◆ **THE TASK**: Print exactly the lines that run from the one containing "You are a computer-use agent." to the final line of the data, both included, and print none of the pictures.

------------

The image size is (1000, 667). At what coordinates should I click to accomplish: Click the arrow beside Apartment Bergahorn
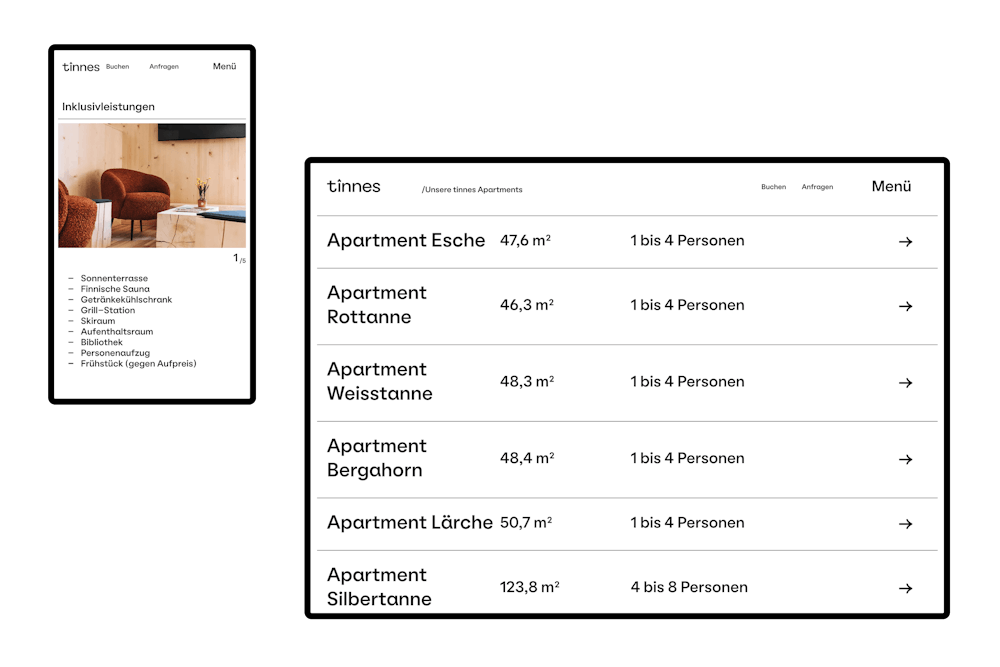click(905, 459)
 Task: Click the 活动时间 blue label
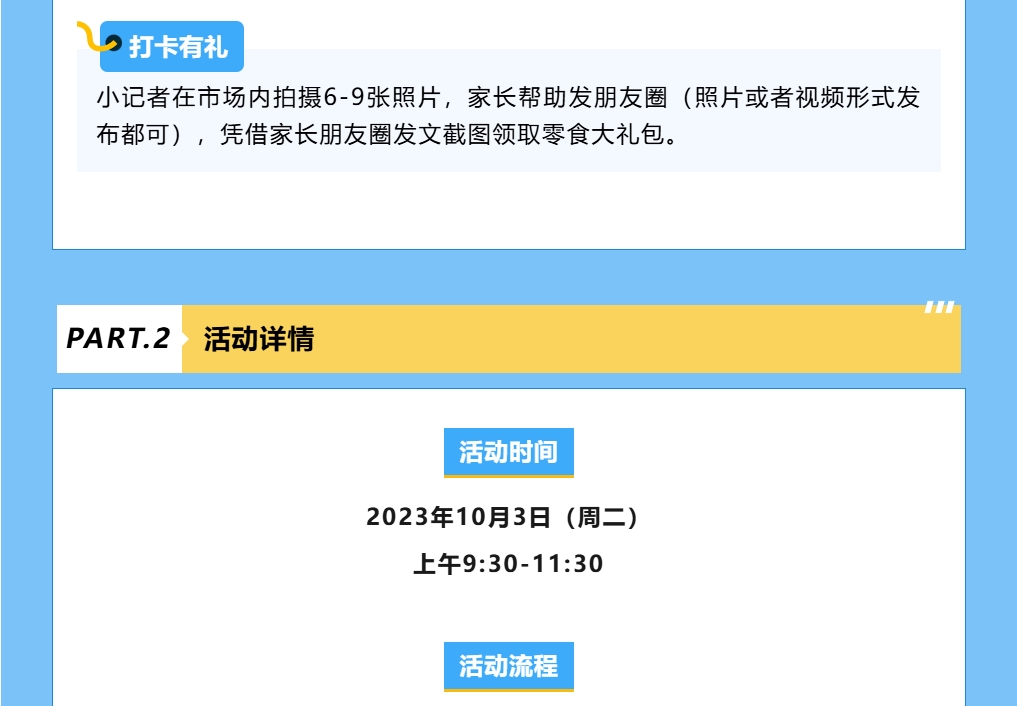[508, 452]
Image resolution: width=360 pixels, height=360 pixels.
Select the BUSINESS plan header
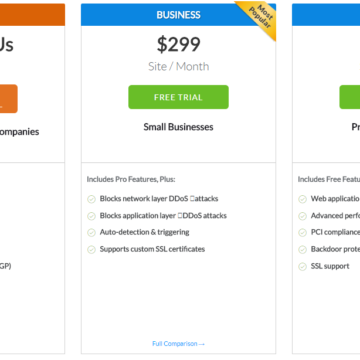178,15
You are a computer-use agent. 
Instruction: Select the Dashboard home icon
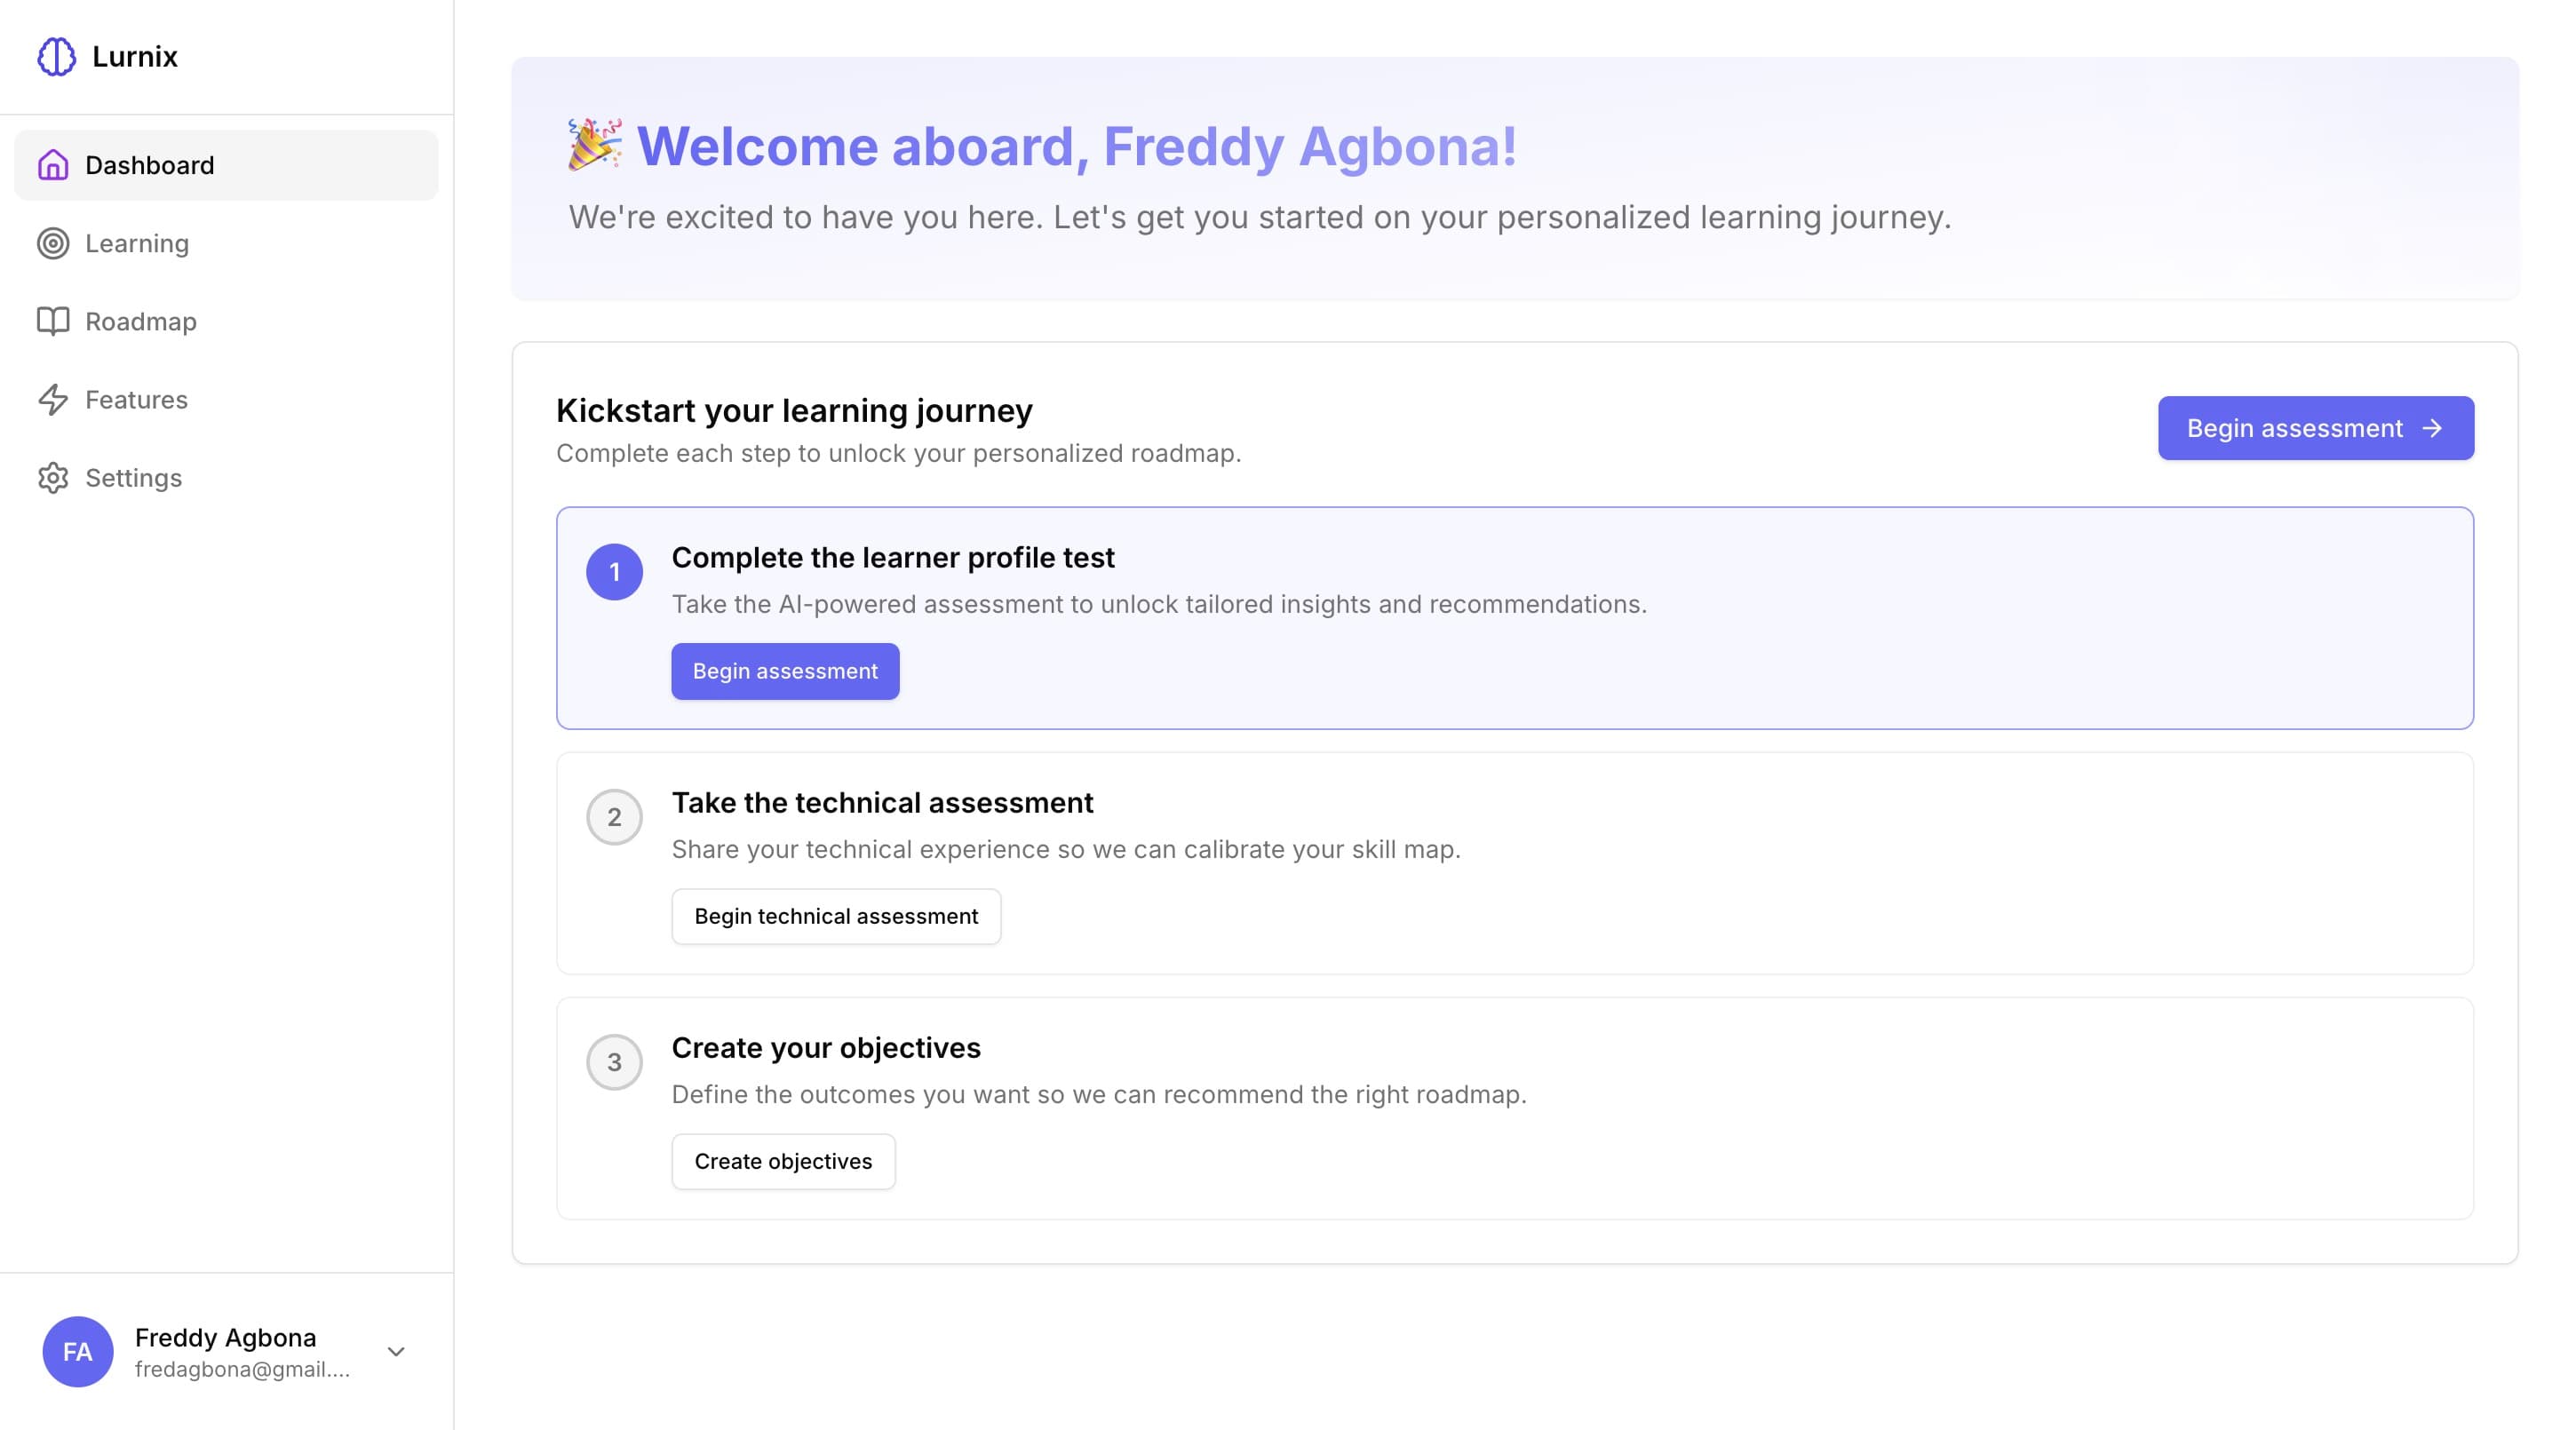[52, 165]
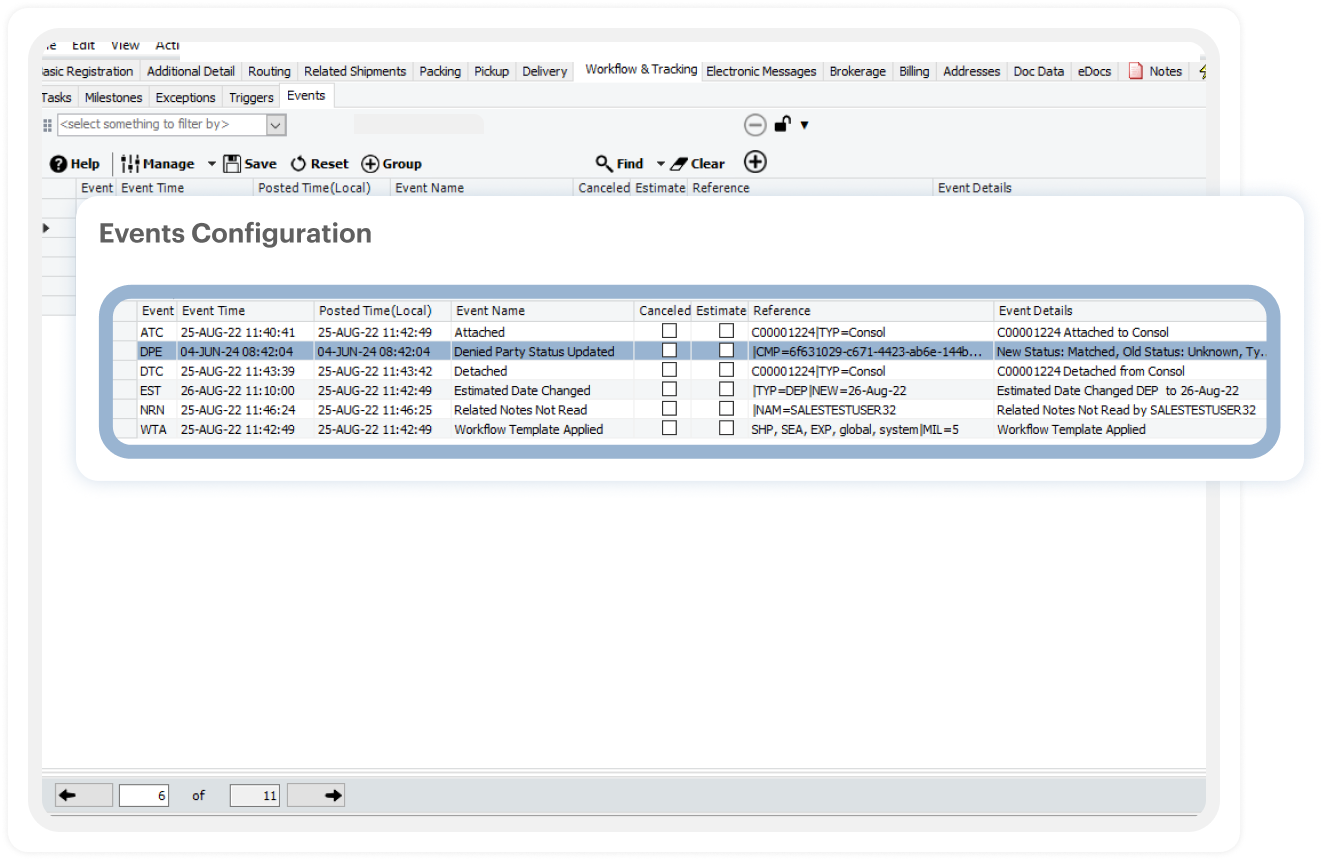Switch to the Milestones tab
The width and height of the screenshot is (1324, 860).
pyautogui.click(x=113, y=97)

------------

◆ **ANSWER TO THIS TASK**:
You are a computer-use agent. 
Instruction: Select the Dashboard home icon
[52, 165]
Switch to the Milestones tab
The width and height of the screenshot is (1324, 860).
pyautogui.click(x=113, y=97)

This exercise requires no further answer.